A Conversation with Wildhood Farm
A conversation with Jasmine and Zach Cecelic in May, 2021
What is a signature item that you sell?
Daffodils and Mushrooms
What’s the best way to store it?
Daffodils can last a very long time if you change the water each day, trim the stem ends and even put them in the refrigerator at night when you go to bed. Mushrooms should NEVER be stored in plastic– just paper bags in the produce section of your refrigerator.
How long have you been farming?
How long have you been a member of the Market?
Share a favorite memory of the Market:
I was a customer here long before vending, so I have many wonderful memories… but most recently, my four year old daughter left our booth saying, “I’m going shopping with daddy” and she came back carrying a pile of radishes she couldn’t even see over. Apparently she bought radishes from every vendor selling them, and how could she resist? They were all pink and purple!
How did you get into farming?
We wanted a life and career path that would provide for our family on many levels– not just financially– would allow us to homeschool our children and allow us to teach sustainability concepts and techniques to help our community adapt to an ever-changing world. We also just fell in love with farming as soon as we got our first taste.
Do you own or rent the land you grow on?
We own our farm.
Are you certified organic? If not, are you no pesticides?
We are not certified, but we are well beyond organic. Our farming methods are a synthesis of biodynamic techniques, local ancient indigenous methods and permaculture. We fall into the small subset of sustainable farming known as “wildfarming.” We incorporate wild spaces and wildlife habitat for pest management and pollination while trying to eliminate all petrochemical inputs (i.e. no tractors or drip tape).
What crops are coming up next, seasonally?
We have herbs and sprouts all year long.

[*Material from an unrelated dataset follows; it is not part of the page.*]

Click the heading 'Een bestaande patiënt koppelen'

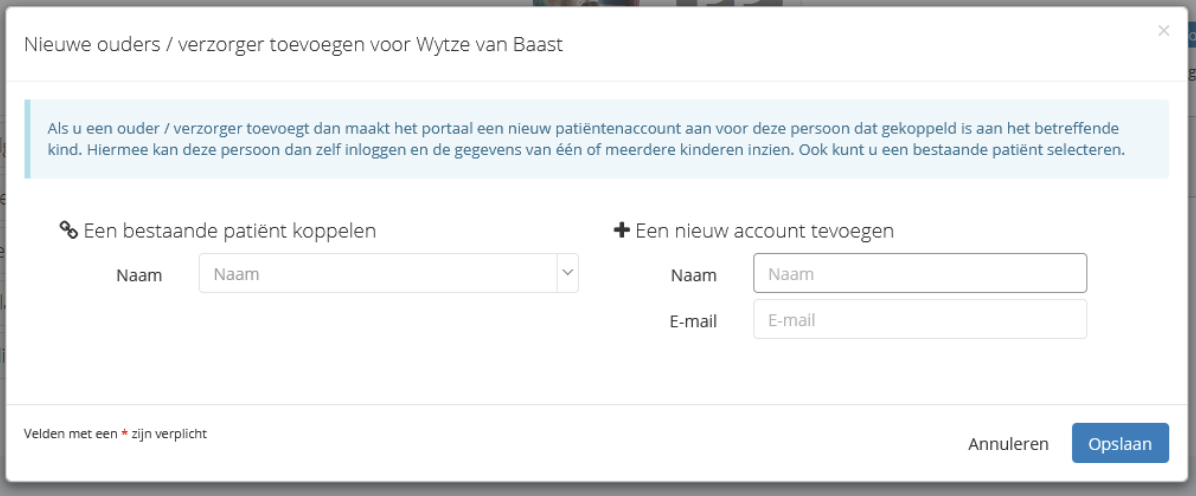pyautogui.click(x=229, y=230)
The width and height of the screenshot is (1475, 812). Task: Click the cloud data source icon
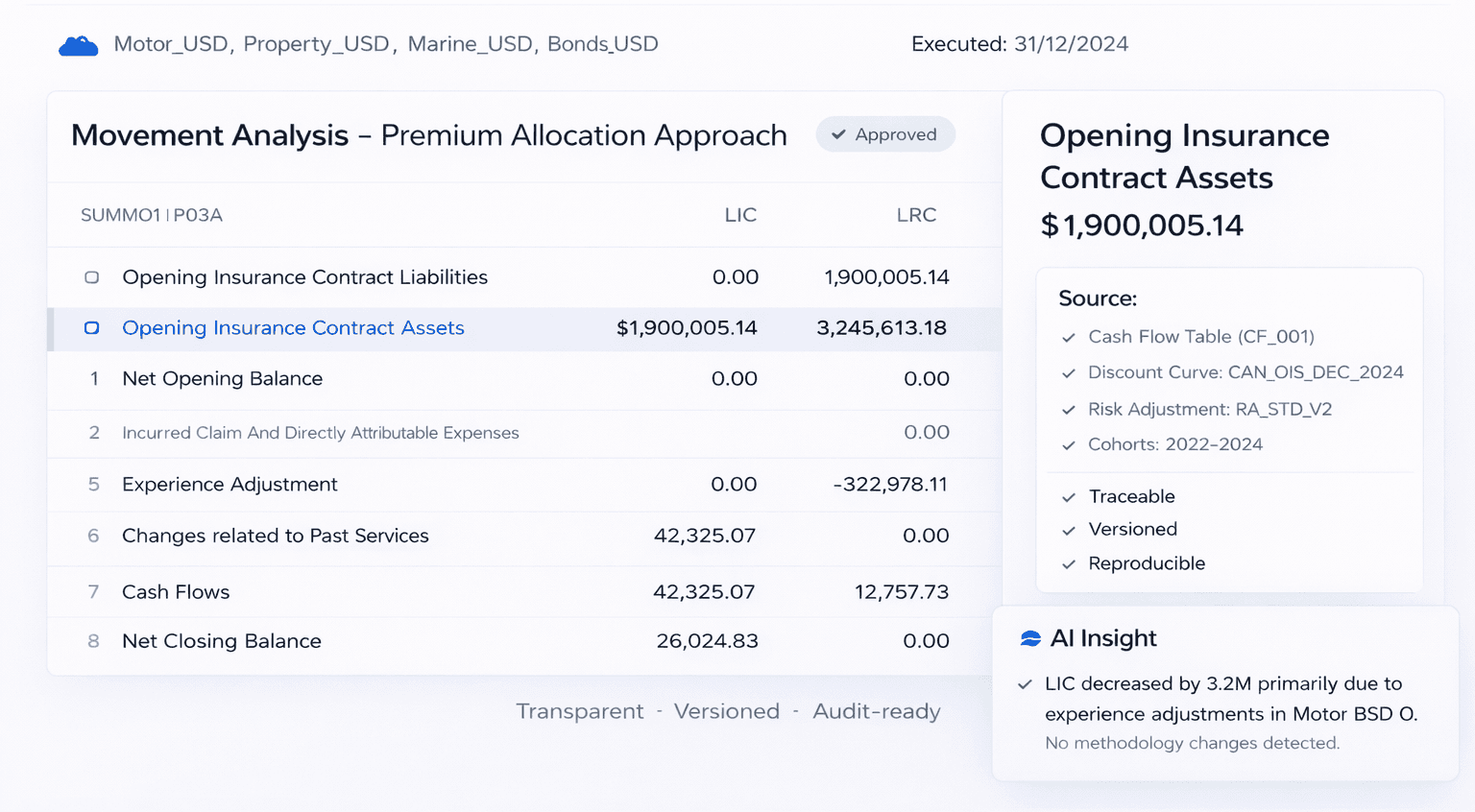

If we get some nice monsoons, mushrooms should be plentiful as well, in summer.
Besides farming, what takes up your time?
Wildhood Farm extends far beyond our “crops.” We build wildlife habitat (bat houses, bird houses, pollinator hotels, etc.), we make tinctures, herbal remedies, soap, salves and bagged teas, as well as beekeeping. Next year we hope to once again add honeycomb, pollen, propolis, and candles to our offerings. Aside from that, raising our two wonderful children (4 and 1.5) takes up all of our time.
How would you describe yourself in one word or short phrase?
What is your favorite dish to make?
Just about anything and everything– if we aren’t in the field, we are in the kitchen!
Red or Green?
Which vegetable or fruit speaks to you on a personal level and how?
Jasmine: Corn. Born and raised in New Mexico, I feel a sacred connection to our mother grain– both of my children are named after her.
Zach: Kohlrabi. Its lumpiness speaks to the lumpiness of my soul– I’m a little sweet, a little crunchy and definitely unusual.
What is the strangest thing you’ve eaten?
McDonald’s– I’ll never do that again.
What have you done that you are most proud of?
Homesteading from scratch. Also the hardest thing we have ever done– but worth it in the end.